======== EXTRACTO DE PÁGINA ========
Por Javier Pérez

David Cronenberg es uno de esos cineastas que consiguen poner en cada filme que realiza su sello autoral. Un método peligroso (A dangerous method; Canadá-Suiza-Alemania-Reino Unido, 2011) no es la excepción. Esta película de época, ubicada en los primeros años del siglo 20, explora en ese terreno que por lo menos en su trabajo en el siglo 21 ha impregnado su filmografía: la mente humana y sus correlaciones con la conducta.

Primero lo hizo en esa pequeña joya llamada Spider (2002) en la que casi sin diálogos se internaba en los intersticios de una mente dañada y su respuesta violenta; luego en Una historia violenta (2005) aludía a un pasado tortuoso, la redención, la culpa, la identidad, el crimen, el amor de familia y nuevamente la violencia; y en Promesas del Este (2007) añadía a los temas identificados cierto resquicio esperanzador. En todas ellas el pasado, y su asimilación (o falta de), jugaba un papel importante. Al igual que los traumas en oscuras relaciones filiales. Tal como ocurre en Un método peligroso.

Un método peligroso parecería marcar un rompimiento. Primero por ser un filme en el que la mayoría de las tensiones y giros dramáticos ocurren en el diálogo, más en la tradición del cine de Eric Rohmer que en la suya propia. Segundo, por abordar una historia con personajes reales: Sigmund Freud (interpretado por Viggo Mortensen), Carl Jung (Michael Fassbender) y Sabina Spielrein (Keira Knightley) centrada en los años 1904-1920, con unos Freud y Jung rompiendo su relación y cayendo en más dudas que certezas.
======== DATOS DE ORIGEN ========
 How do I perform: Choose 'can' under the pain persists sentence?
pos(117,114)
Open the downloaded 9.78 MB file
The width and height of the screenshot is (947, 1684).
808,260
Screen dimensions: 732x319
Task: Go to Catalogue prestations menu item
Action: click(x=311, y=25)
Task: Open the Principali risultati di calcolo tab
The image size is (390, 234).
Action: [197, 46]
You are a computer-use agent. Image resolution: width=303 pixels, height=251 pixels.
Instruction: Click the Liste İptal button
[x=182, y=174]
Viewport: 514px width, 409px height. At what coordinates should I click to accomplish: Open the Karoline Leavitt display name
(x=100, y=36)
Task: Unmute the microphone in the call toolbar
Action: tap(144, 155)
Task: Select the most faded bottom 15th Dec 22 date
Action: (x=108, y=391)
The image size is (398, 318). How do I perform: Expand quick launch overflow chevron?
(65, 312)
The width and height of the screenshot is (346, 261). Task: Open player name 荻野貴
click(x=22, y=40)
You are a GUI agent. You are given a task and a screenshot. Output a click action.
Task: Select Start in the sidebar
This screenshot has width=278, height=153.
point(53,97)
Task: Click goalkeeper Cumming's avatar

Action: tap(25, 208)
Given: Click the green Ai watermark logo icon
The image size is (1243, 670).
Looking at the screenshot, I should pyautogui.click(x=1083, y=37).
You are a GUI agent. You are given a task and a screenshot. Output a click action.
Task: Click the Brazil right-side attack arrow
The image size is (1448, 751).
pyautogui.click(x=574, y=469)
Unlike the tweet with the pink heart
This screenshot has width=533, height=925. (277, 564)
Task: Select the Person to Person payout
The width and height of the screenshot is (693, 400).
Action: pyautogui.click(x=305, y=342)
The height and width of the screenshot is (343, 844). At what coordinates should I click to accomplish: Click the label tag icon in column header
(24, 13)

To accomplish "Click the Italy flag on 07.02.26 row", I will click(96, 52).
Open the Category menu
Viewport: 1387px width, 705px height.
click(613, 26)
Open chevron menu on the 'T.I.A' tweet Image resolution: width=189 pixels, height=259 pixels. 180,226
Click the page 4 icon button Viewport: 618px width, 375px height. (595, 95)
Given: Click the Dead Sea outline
========
» **TAREA SOLICITADA**: Transcriba íntegra y sin cambios la reseña sobre Un método peligroso que figura más arriba.

» **RESPUESTA DEL EJERCICIO**:
Por Javier Pérez

David Cronenberg es uno de esos cineastas que consiguen poner en cada filme que realiza su sello autoral. Un método peligroso (A dangerous method; Canadá-Suiza-Alemania-Reino Unido, 2011) no es la excepción. Esta película de época, ubicada en los primeros años del siglo 20, explora en ese terreno que por lo menos en su trabajo en el siglo 21 ha impregnado su filmografía: la mente humana y sus correlaciones con la conducta.

Primero lo hizo en esa pequeña joya llamada Spider (2002) en la que casi sin diálogos se internaba en los intersticios de una mente dañada y su respuesta violenta; luego en Una historia violenta (2005) aludía a un pasado tortuoso, la redención, la culpa, la identidad, el crimen, el amor de familia y nuevamente la violencia; y en Promesas del Este (2007) añadía a los temas identificados cierto resquicio esperanzador. En todas ellas el pasado, y su asimilación (o falta de), jugaba un papel importante. Al igual que los traumas en oscuras relaciones filiales. Tal como ocurre en Un método peligroso.

Un método peligroso parecería marcar un rompimiento. Primero por ser un filme en el que la mayoría de las tensiones y giros dramáticos ocurren en el diálogo, más en la tradición del cine de Eric Rohmer que en la suya propia. Segundo, por abordar una historia con personajes reales: Sigmund Freud (interpretado por Viggo Mortensen), Carl Jung (Michael Fassbender) y Sabina Spielrein (Keira Knightley) centrada en los años 1904-1920, con unos Freud y Jung rompiendo su relación y cayendo en más dudas que certezas.